## Activity
Go through the records and copy each line where the word "Plaids" occurs.

## Given records
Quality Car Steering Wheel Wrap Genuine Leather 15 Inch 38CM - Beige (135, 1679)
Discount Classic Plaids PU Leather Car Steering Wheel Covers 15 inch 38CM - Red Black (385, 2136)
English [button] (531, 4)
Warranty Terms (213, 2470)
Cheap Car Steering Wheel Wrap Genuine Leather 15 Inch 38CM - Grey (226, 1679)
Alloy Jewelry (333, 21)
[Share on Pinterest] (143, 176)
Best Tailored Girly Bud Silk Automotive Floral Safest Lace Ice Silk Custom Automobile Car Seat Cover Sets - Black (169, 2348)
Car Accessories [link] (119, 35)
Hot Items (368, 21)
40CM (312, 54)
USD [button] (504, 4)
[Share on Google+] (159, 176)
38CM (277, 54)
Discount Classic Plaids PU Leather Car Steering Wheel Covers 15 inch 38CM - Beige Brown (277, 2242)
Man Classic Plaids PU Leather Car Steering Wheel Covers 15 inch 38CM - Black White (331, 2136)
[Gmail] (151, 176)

## Problem solution
Discount Classic Plaids PU Leather Car Steering Wheel Covers 15 inch 38CM - Red Black (385, 2136)
Discount Classic Plaids PU Leather Car Steering Wheel Covers 15 inch 38CM - Beige Brown (277, 2242)
Man Classic Plaids PU Leather Car Steering Wheel Covers 15 inch 38CM - Black White (331, 2136)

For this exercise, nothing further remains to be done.